An Ideal Day For A Polarizing Filter

A detail, on the top of the visitor entrance gate, at the glorious Palace of Versailles photographed from a low viewpoint; with a polarizing filter; and processed with added saturation for extra drama.

Part of the success of this photo is due to me employing a polarizing filter to reduce reflections and, thereby, enhance the colors within the image.

The photo features a detail on top of the visitor gate at the Palace Of Versailles. It was made on a bright, hot day which is the kind of weather that would normally produce quite flat, desaturated images.

I was wearing high quality sunglass, but still found myself squinting. I can tell you I came close to melting into the pavement, with the rest of the crowd, as we waited for the entrance gates to be opened.

It’s incredible to see just how well a polarizing filter has brought out the vibrant golden color of the ornate decoration and the rich blue color of the sky.

Now, while I love to be out and about on sunny days, it's by no means my favorite weather for photography.

The bright, direct sunlight hits leaf, grass, tree and stone alike reflecting much of the color and texture off the surfaces in question.

The light reflected off these surfaces is scattered in a way that adversely affects the impact of the image.

In particular contrast, sharpness and saturation are often diminished when photographing under bright blue sunny skies. You know, the very same conditions most folks make photos under.

What's A Great Day For You?

What's you favorite kind of weather?

I like diversity but, if put to it, I'd choose a warm day with little or no wind.

I live in Melbourne, Australia where the weather is mostly mild. That's not to say it doesn't get hot. Most summers include scorching days with maximum temperatures above 40 degrees Celsius (i.e., 105 degrees Fahrenheit).

Fortunately, we don't tend to get more than half a dozen of them per season, and normally not more than two or three such days in a row.

My ideal day, at least as far as temperature goes, would be in the 18 to 27 degrees Celsius range. And I'm talking maximum temperatures. I feel this moderate range of temperatures is ideal for folks like me who, when we're outside, like to be relatively active.

If you like to trek or are involved with sports, with the exception of water-based and winter sports, you may well agree with me.

Certainly for folks involved in more leisure-based outdoor pursuits like bushwalking, cycling and photography this temperature range allows us to spend extended hours in the fresh air without the risk of overexposure to the elements.

And I'm sure you're aware of the positive benefits of sunlight to our health and well being, particularly during the cooler months of the year.  

If I was running the world this would be my ideal range of maximum temperatures throughout the year.

  • 18C in Winter

  • 18-24C in Autumn

  • 21-24C in Spring

  • 24-30C in Summer

How To Use A Polarizing Filter To Make Better Photos

The solution to making photos under very bright light, just as it was in the days of film-based photography, is to secure a polarizing filter to your camera.

Simply rotate the filter, while looking through your camera's viewfinder, until the desired effect is achieved.

In addition to maintaining color and texture on the surface of things photographed, you'll often notice blue skies rendering a deeper shade of blue and clouds, when present, appearing fluffier and more three-dimensional. 


A Circular Polarizing filter.
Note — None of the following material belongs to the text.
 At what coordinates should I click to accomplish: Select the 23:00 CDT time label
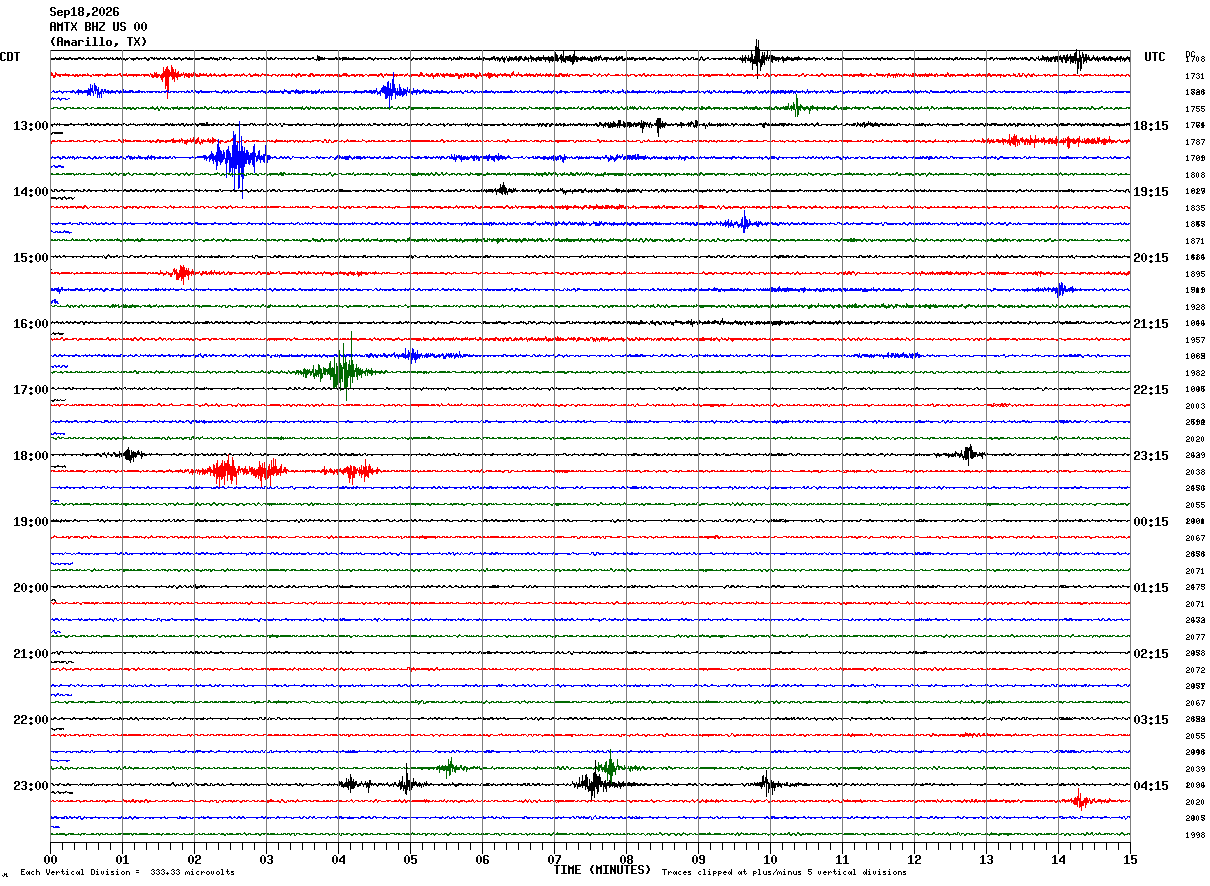31,786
My favorite brand of filter is the German made B+W filter.


Using the polarizing filter, which is actually two layers of dark grey glass, will result in a loss of light reaching the sensor. Fortunately your camera's light meter adjusts automatically.

Likewise DSLR and mirrorless cameras have no trouble focusing when a Circular Polarizing filter is attached to the front of the lens.
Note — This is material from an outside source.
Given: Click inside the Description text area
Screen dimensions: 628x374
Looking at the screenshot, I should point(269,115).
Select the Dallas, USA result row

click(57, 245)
To maintain image quality and reduce the chance of vignetting (i.e., a darkening near the corners of your photos) ensure there's only one filter in front of your lens at a time.

You can think of the polarizing filter as a combination of a UV and polarizing filter in one. Therefore, there’s no need to keep the UV filter on the lens when the polarizing filter is being used.

Nonetheless, due to the loss of light experienced when using a polarizing filter, I only ever employ one when it's needed. The rest of the time I protect the front glass element of my lenses with high quality UV filters.